Item coordinate data:

┄┄┄┄┄┄┄┄┄┄┄┄┄┄┄┄┄┄┄┄

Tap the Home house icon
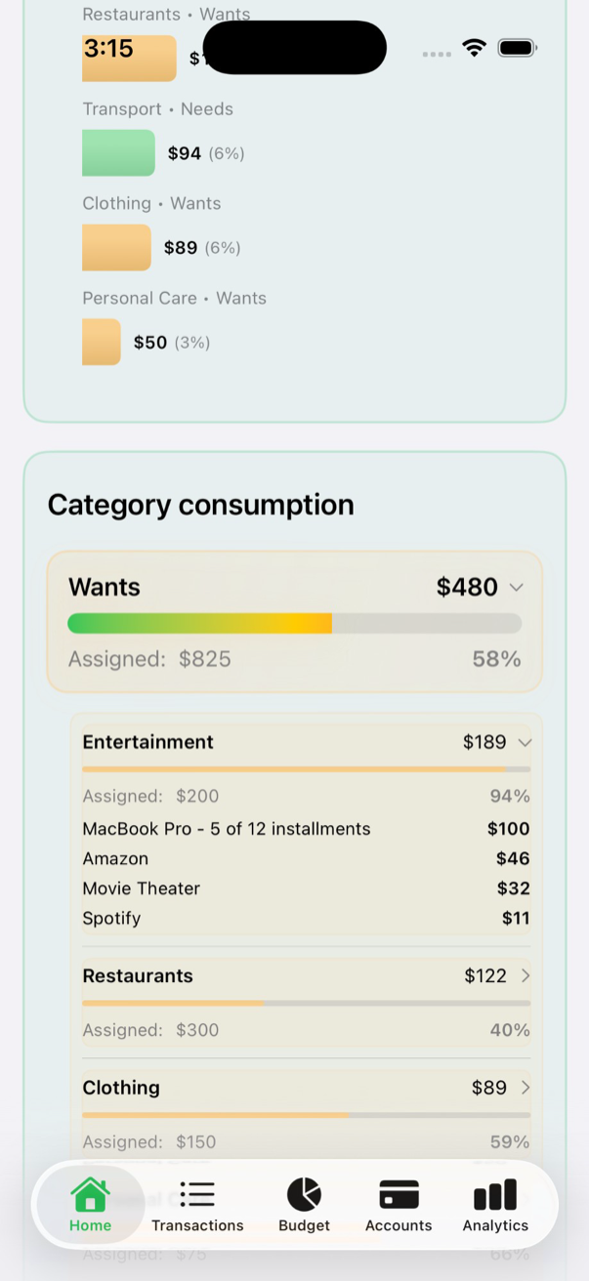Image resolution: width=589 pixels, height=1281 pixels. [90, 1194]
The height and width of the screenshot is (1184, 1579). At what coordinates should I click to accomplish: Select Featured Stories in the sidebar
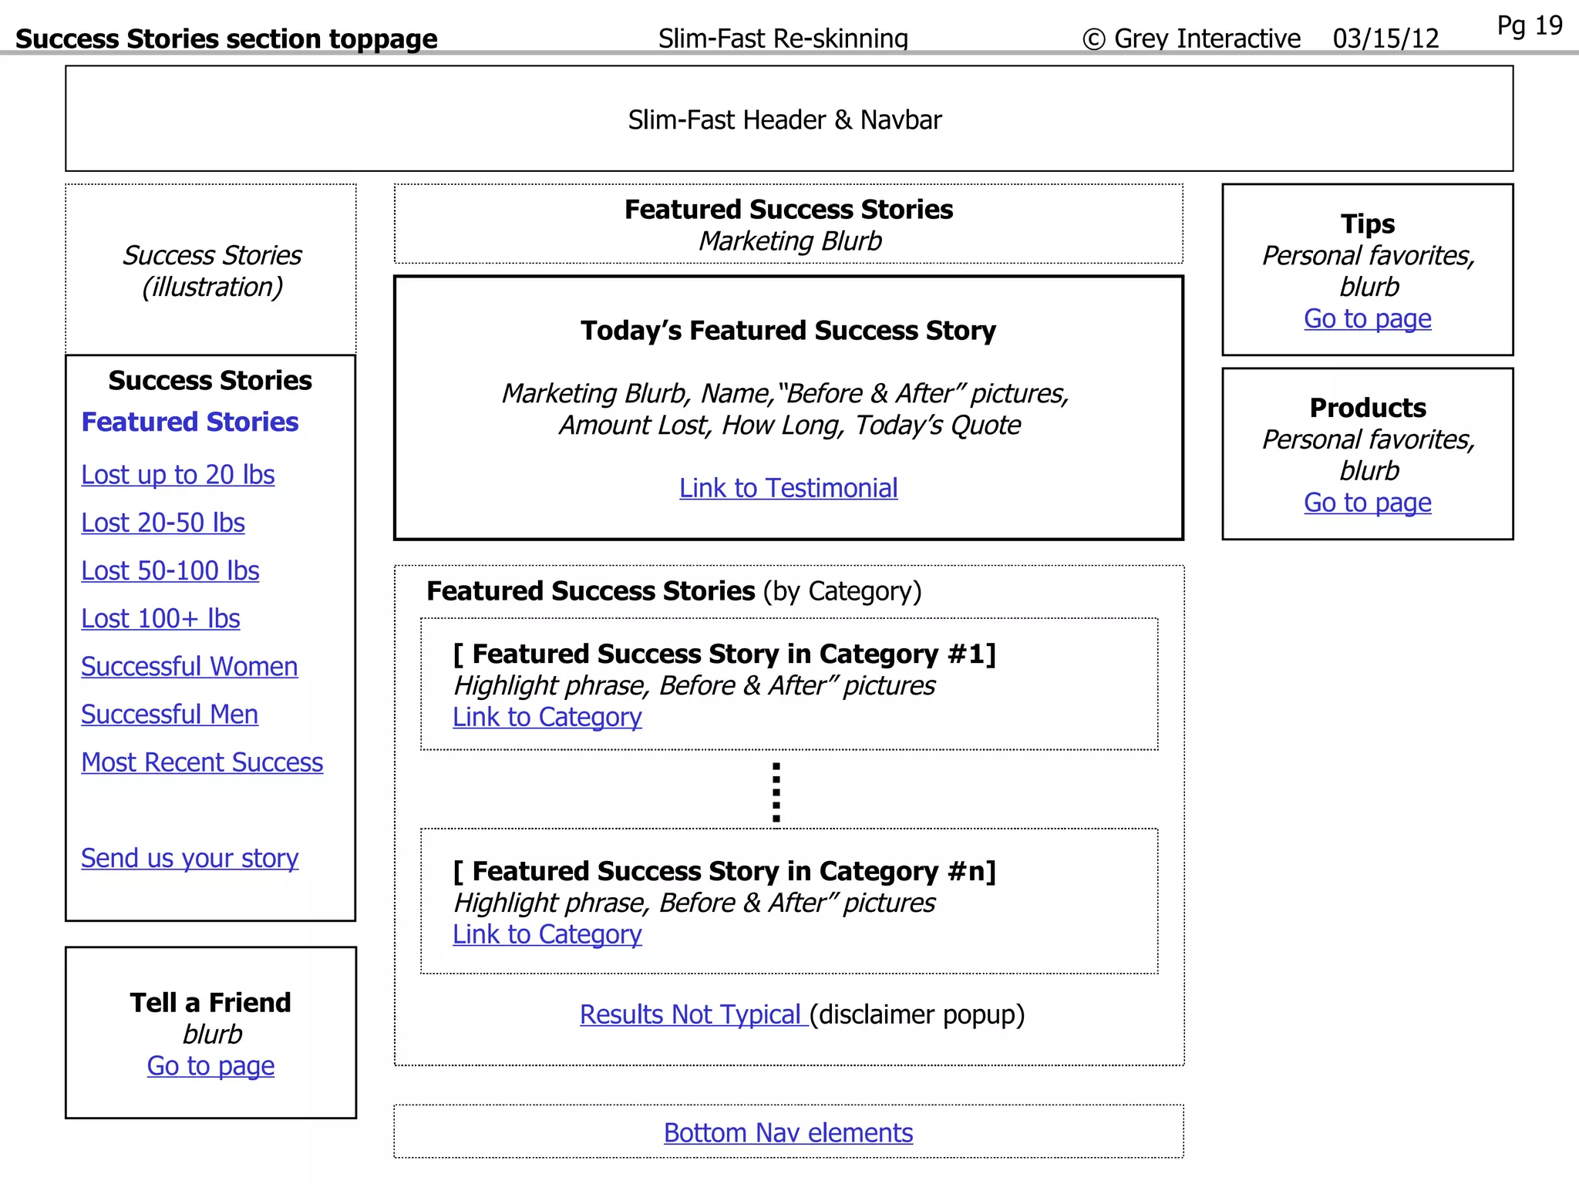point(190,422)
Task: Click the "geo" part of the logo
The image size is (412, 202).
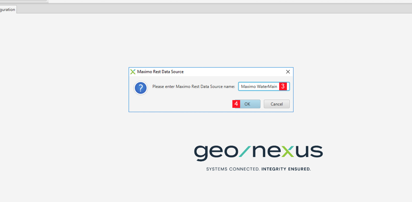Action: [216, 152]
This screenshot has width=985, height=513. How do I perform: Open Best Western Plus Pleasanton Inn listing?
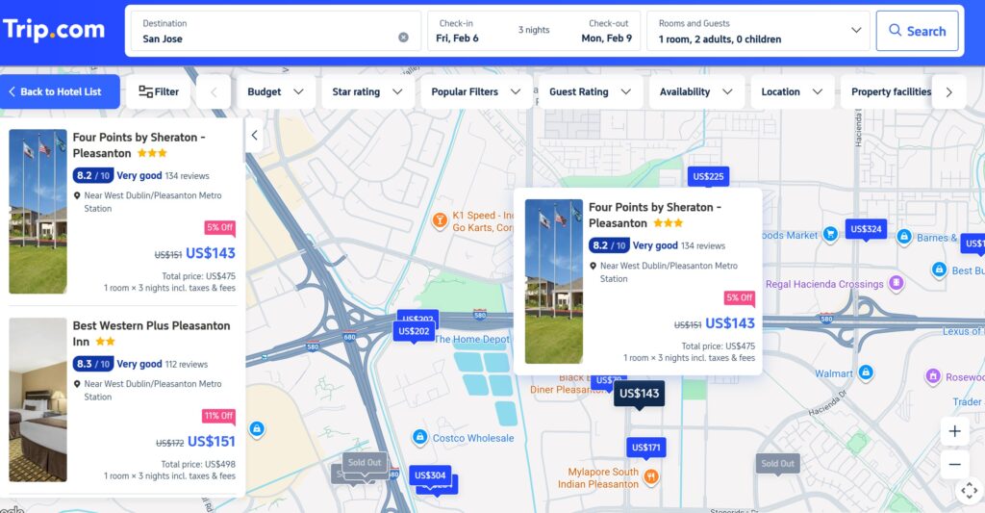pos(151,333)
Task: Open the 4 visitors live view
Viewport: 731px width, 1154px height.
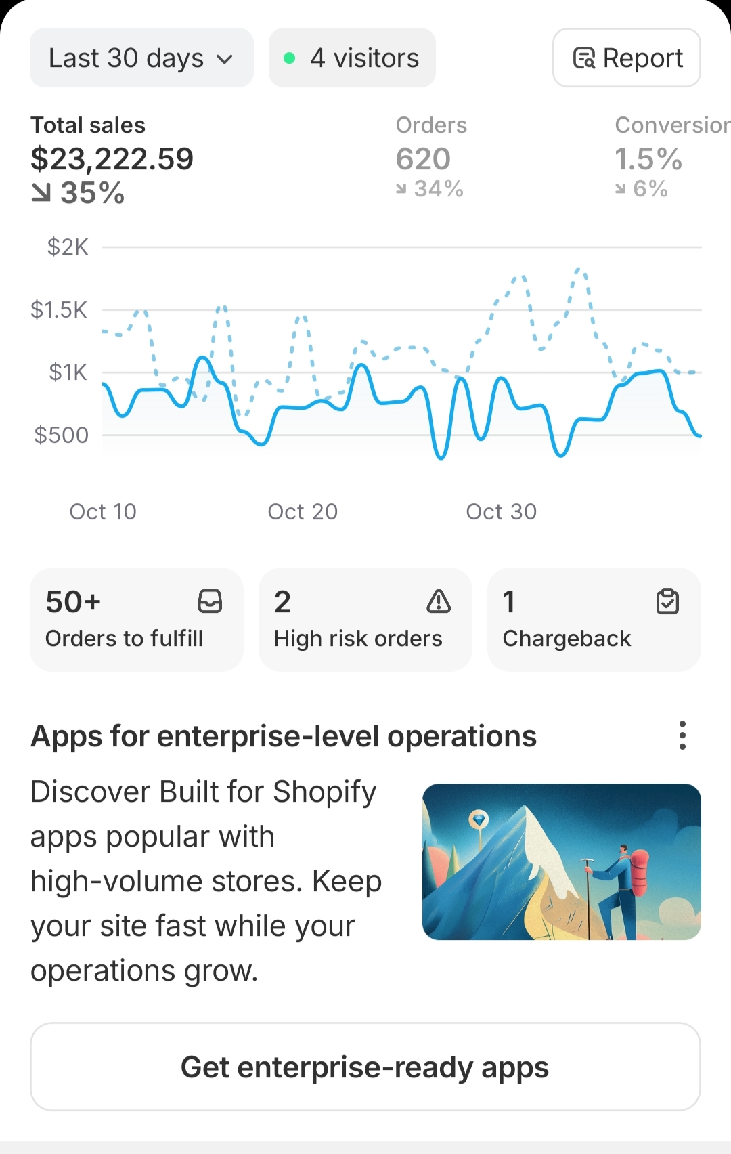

┄┄┄┄┄┄┄┄┄┄┄┄┄┄┄┄┄┄┄┄

Prompt: Please copy the data above word for word, leaving the pictures out.

Task result:
Tap the Home house icon
Image resolution: width=589 pixels, height=1281 pixels. [90, 1194]
The height and width of the screenshot is (1184, 1579). At what coordinates should I click to accomplish: Select Featured Stories in the sidebar
point(190,422)
Task: Click the "geo" part of the logo
The image size is (412, 202).
Action: [216, 152]
This screenshot has width=985, height=513. How do I perform: Open Best Western Plus Pleasanton Inn listing?
pos(151,333)
Task: Open the 4 visitors live view
Viewport: 731px width, 1154px height.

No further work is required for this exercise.